Interestingly enough, although javascript gets used, the vote links don't trigger an XHR request - instead the javascript parses the vote URL from the vote button element and then a GET request is made by creating an Image object in JS.
You can see votes appear on your network tab under the image tab instead of Fetch/XHR, even though their response return type is text/html -- interesting little hack, although I'm not quite sure why it's done this way instead of fetching since it already requires JS.
The vote/downvote buttons do not require JS. You can verify this in the same, under the network tab. There is disallowed JS request, but the vote succeeds independent of the JS not being allowed.

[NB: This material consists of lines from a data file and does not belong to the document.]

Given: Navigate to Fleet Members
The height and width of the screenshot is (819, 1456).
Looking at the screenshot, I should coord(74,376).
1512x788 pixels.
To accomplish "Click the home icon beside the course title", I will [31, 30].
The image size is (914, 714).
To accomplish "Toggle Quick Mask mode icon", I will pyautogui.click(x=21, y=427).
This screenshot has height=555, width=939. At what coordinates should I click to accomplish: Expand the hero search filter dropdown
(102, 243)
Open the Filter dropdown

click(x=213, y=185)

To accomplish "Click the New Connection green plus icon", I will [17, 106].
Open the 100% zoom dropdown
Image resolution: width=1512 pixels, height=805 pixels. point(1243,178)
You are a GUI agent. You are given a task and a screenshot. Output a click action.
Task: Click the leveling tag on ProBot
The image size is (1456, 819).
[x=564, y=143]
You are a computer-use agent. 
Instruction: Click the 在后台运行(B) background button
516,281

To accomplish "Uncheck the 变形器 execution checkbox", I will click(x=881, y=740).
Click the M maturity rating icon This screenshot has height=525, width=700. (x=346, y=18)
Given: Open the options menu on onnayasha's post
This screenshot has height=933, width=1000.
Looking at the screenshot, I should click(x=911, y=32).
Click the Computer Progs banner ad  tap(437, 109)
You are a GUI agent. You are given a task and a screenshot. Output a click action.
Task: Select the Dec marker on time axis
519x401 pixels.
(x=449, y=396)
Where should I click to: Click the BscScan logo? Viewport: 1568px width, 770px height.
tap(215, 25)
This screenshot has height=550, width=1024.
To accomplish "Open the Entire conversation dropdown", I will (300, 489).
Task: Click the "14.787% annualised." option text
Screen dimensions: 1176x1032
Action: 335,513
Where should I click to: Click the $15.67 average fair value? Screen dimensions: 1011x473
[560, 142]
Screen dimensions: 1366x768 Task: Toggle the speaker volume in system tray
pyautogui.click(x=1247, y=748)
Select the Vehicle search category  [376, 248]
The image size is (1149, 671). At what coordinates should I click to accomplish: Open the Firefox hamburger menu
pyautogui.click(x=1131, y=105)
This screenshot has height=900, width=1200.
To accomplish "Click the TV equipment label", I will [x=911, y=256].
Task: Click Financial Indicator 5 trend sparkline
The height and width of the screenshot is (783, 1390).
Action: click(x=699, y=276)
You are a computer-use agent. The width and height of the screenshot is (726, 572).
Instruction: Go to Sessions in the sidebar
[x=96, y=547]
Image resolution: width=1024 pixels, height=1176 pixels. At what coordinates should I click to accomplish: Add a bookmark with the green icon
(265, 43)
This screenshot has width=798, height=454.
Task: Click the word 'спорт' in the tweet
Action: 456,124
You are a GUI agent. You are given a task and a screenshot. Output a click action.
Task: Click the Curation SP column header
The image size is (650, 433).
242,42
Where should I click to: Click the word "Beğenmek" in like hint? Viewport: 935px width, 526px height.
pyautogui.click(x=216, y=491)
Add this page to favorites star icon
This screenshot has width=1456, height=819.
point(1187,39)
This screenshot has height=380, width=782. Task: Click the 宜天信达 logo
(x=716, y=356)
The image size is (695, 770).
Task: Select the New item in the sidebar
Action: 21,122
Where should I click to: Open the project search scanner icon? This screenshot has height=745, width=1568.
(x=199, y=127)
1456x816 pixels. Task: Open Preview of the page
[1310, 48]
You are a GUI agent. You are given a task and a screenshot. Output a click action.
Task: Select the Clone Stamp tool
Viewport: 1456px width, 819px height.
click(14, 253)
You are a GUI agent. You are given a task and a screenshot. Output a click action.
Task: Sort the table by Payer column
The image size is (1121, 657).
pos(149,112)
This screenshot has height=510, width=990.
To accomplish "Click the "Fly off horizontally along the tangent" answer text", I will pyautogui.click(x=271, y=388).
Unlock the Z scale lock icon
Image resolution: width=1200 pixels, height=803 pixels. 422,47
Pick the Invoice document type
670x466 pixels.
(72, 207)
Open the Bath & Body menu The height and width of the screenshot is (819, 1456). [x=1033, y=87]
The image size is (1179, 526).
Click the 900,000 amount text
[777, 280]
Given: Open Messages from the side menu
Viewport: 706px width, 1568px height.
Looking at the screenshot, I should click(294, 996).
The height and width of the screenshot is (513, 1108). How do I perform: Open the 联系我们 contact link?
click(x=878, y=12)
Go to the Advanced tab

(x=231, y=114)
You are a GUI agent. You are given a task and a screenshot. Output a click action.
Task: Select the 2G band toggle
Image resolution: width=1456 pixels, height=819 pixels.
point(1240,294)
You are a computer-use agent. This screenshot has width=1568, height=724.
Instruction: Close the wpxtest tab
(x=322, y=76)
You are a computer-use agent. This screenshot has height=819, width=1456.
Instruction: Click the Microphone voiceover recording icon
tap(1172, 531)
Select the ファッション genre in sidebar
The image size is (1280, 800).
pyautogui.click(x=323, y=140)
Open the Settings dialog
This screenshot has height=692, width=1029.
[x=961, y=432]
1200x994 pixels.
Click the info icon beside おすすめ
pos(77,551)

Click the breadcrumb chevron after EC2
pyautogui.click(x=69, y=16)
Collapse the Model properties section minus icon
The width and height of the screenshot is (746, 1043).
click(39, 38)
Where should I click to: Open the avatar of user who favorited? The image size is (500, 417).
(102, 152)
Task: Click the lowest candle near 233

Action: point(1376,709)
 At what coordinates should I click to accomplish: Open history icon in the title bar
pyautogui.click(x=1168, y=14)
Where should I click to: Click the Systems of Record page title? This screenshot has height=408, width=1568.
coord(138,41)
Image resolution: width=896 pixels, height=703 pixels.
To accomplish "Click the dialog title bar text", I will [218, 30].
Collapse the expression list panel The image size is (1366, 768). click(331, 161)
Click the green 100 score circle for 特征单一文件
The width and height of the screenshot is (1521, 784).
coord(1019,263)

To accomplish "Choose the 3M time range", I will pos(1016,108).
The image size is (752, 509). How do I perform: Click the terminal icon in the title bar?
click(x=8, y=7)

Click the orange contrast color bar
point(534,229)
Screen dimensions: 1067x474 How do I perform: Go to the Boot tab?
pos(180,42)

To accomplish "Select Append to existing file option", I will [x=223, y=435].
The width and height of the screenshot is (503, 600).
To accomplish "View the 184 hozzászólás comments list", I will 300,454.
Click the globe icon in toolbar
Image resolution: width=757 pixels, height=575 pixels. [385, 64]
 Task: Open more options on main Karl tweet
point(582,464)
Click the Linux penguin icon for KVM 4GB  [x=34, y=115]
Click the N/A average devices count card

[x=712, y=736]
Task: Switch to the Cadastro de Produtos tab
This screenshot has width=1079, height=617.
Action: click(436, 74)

AJAX stands for Asynchronous JavaScript And XML--it was originally designed for asynchronously manipulating XML data using JavaScript because at the time, the future was XML. The act of using JavaScript to send requests is still sometimes referred to as AJAX, despite usually not dealing with XML in any way. The most common use for sending asynchronous requests is making API calls, which today generally return JSON, but you could use AJAX to load HTML and dynamically add it to the page.
the person I replied to said "we dont need any of this fancy hotloading" and then gave examples of fancy hotloading, hence me asking, and pointing out the contradiction.
Like you said, AJAX isnt limited to XML, and is really just referring to any use of XMLHttpRequest to hotload data whether its XML, JSON etc.
I wasnt asking what ajax was. I was asking if it falls into the definition of "fancy."
I think my parent proved the opposite point they meant to. old reddit and hn and wp ARE the fancy html over wire sites, and airbnb and reddit are NOT the fancy over wire sites.
Look at how HN handles it when you upvote/unvote a comment.
Look at how old.reddit.com handles it when you click "load more comments" in a long thread.